Yazmanın iyi olduğunu yukarıda belirtmişim, ancak yazarken mümkün mertebe hakaret etme anlayışından uzak olması çok önemlidir. Hele hele sömürgeci güçleri neredeyse hiç görmeyen, yazılarının içeriği sadece kendine göre uygun görmediği Kürt Örgütlerini elleştirme temelinde kurgulanan « yazarları » gördüğümde pek de sevindiğimi söyleyemem. Elleştiri, niyetten uzak, pozitif niteliği olduğu müddetçe iyidir ve faydalıdır, ancak biz Kürtlerde bu durum henüz genelleşmemiş, oldukça eksik yanlarla doludur. Bu noktada herkesin dikkat etmesi gerektiğini düşünüyorum. Sevinmemesi gerekenleri sevindirmeyelim.

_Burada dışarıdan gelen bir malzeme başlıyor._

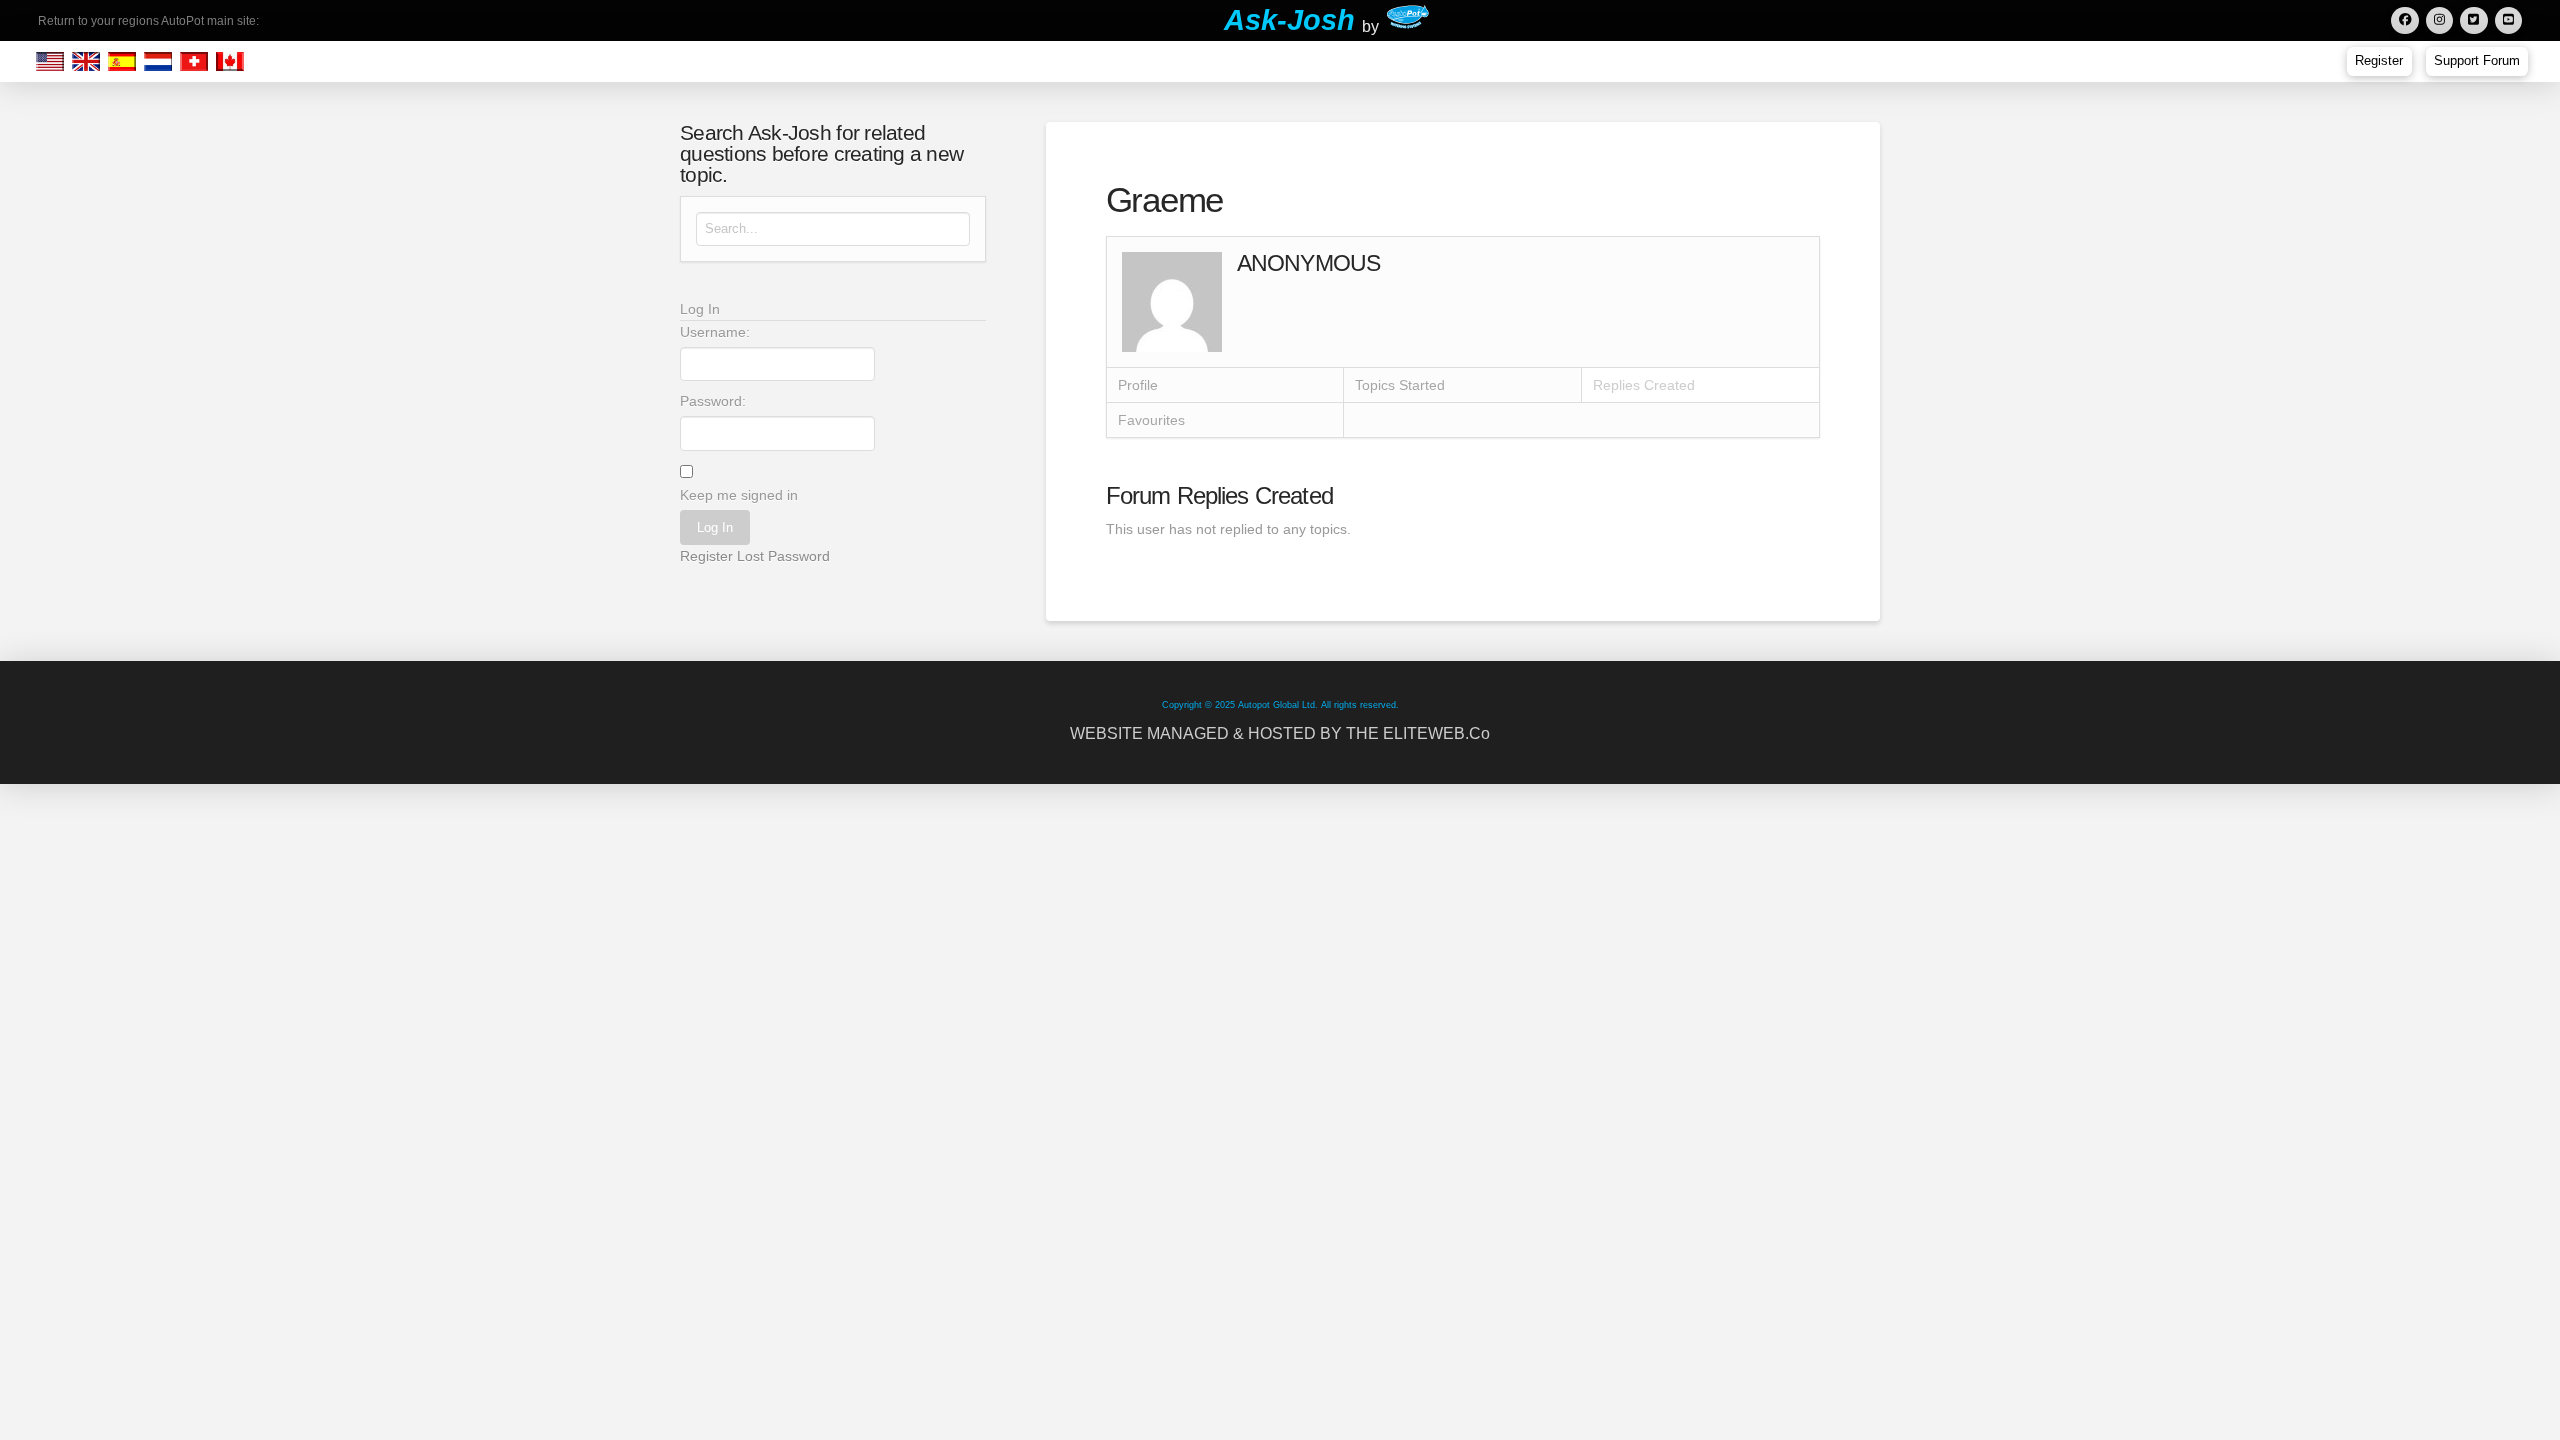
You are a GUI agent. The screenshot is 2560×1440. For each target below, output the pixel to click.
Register (706, 556)
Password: (713, 401)
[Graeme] (1172, 301)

Artan köşe yazarları kadar olmasa da kitap yazan, yani gerçekten yazar olan Kürtlerin sayısında da kısmi bir artış vardır. Fakat bu yazarlarımızın ciddi sıkıntıları da mevcüttür. Anlayış bazında bu kesimde yaşanan belli sorunlara paralel olarak halkın da onlara sahip çıkmada oldukça geri bir durum söz konusudur. Her halk yazarını bağrında çıkardığı gibi yazarlarını onları besler de. Her Kürdün evinde türkçe, arapça, farsça veya başka dillerde kitap bulmak mümkündür ama aynı evlerde kürtçe bulmak pek olağan değildir. Halbuki, özellikle sömürgeci güçlerin ısrarla bize karşı uyguladıkları politikaları boşa çıkarmak için de olsa, her Kürdün evinde daha fazla kürtçe kitabın bulundurulması, hergün kürtçe gazete okuması gerekiyor. Evine kürtçe kitap almayan birinin kendi ana dilini daha iyi öğrenmesi ve onun gelişmesi için katkıda bulunması da düşünülemez.

Son yıllarda eli kalem tutan, eksikleri çok da olsa, Kürtlerin sayısında yaşanan artış, daha çok yabancı dillerde yazanlardır. Kürtçe’nin zengin ve aynı zamanda zor bir dil olduğu bir gerçektir, fakat bu hiçbir zaman bizim kendi ana dilimizi yazmamamız, veya az yazmamız için bir gerekçe olamaz. Aynı durum okuyucular için de geçerlidir, ana dilimizin zor olmasını onun ne kadar zengin olduğunu bilerek ona yaklaşmamız ve öğrenmemizi bir görev olarak bilmeliyiz.

Kendi ana dilimizde yazdıkça, okudukça kendi yazarlarımızın da gelişmesine katkıda bulunduğumuzu bilerek yaklaşmamız gerekmektedir. Kitapları, makaleleri okunan bir yazar daha fazla güç alır ve yaratıcı olur. Bu nedenle diyorum ki ; kürtçe okuyalım, kürtçe yazalım ve çevremizi de buna teşvik edelim.

Not : Daha önce bu konuda kürtçe yazdığım için bu sefer de türkçe yazma gereğini duydum.